Una splendida immagine gotica troneggia in copertina; il titolo, Amen, non promette ballate strappamutande, l’inserto interno propone un bel teschio immortalato vicino a un crocifisso, le note tecniche sono ridotte al minimo e sull’altro lato, oltre ai testi vi è una foto di due dei componenti la band atti a visitare una galleria cimiteriale.

Questo il nero biglietto da visita di una delle ultime creature viniliche a 33 giri griffate Bloodrock Records. Protagonisti di questo viaggio negli inferi sono quattro musicisti di stanza fra Padova e Perugia, i Mourning Mist, che con Amen giungono al loro secondo lavoro ufficiale:  Ecnerual (violino), Kvasir (chitarra, basso, voce), Mid (batteria) e Saevum (voce).

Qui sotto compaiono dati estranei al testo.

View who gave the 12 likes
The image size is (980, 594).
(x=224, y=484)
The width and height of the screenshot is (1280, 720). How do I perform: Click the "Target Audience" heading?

L’album si compone di sei pezzi per trentacinque minuti di musica. La side A parte con la chitarra a mo’ di mannaia di Kvasir al servizio di un brano di classico doom caratterizzato da una voce salmodiante a formare il giusto contraltare con il sinistro violino di Ecnerual. “Ancient Ruins”: una litania color pece posta giustamente in apertura. Sale la velocità, quantomeno all’inizio, nella successiva “Isle Of Loss” e si rafforza l’idea, suggestionante, di stare ad ascoltare un vinile col suono che pare provenire dall’interno di una  cattedrale, senza nessuna presenza umana dentro, impregnata di musica heavy dark. “Blindness” chiude il primo lato del 33 giri rafforzando l’immaginario gotico di cui sopra.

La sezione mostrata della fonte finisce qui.